Remember, women and children out front. If the cops are gonna start shooting us it needs to be on the news that we're the kind of people who use women and children as shields.

Actually, my plans for the women involve them out in front -- on their knees with their mouths open. "Make love not war, cop!"
 
Actually, my plans for the women involve them out in front -- on their knees with their mouths open. "Make love not war, cop!"

When you hold a demonstration tell me where it is. I promise I'll make every effort to disperse your crowd.
 
Yes, Bundy is breaking the law. FULL STOP. He has been doing so for 20 years.

His "Kid" is 37 years old and was tazed after he assaulted a police dog by kicking it.

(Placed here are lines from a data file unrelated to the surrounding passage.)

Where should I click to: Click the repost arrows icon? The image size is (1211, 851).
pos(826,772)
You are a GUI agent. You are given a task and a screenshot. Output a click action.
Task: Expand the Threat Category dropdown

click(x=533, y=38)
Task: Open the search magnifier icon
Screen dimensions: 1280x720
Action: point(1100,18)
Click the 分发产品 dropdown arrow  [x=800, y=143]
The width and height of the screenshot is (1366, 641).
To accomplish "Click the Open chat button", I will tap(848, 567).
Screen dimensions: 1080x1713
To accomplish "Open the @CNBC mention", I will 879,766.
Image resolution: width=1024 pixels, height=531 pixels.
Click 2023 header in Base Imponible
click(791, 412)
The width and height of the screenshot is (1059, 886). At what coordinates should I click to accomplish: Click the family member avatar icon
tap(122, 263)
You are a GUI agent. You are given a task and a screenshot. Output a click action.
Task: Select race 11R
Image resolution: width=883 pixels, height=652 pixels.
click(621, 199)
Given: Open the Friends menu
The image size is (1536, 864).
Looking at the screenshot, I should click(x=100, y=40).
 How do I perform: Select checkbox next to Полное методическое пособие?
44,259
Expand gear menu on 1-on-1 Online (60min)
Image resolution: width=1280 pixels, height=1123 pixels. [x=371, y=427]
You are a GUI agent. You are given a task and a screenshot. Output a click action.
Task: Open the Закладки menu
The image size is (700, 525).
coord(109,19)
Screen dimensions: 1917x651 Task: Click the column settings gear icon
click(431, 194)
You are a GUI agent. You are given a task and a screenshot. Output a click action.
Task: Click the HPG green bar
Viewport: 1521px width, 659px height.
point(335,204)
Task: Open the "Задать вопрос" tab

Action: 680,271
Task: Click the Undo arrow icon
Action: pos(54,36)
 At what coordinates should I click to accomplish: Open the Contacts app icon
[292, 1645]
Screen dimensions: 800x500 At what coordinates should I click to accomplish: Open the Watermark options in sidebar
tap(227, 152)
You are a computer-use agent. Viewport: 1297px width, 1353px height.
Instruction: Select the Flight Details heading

To my knowledge none of Bundy's cattle were killed, although some were impounded over the years due to his refusal to abide by the law and several court orders.
Some of Bundy's cattle were killed.

On the news this morning.
 
Let's flip this. Let's say this welfare rancher was Indian, or Hispanic, or Black. Do you think Fox would be flaming the fires? Would those nutjobs with guns militia be there, threatening lawful government agents?

And what about those nutjobs? Why aren't they arrested, thrown in jail? They had NO fucking business being there, aiming guns at LAWFUL GOVERNMENT AGENTS.

Oh, and for those stupid, ignorant idiots that got all bent out of shape when government agents came to Bundy's home with guns, saying the guns were unnecessary and never used before, are fooling themselves. EVERY time a warrant is served, a piece of law paper, is served, the law officer, whether local, county, state, or Federal, HAS A GUN with them!

For fuck's sake, this guy is a deadbeat welfare rancher. He's a fucking taker!!
Fine lets flip it, would MSNBC or NYT being attacking him?

Fox is consistent in supporting individual rights and government overreach.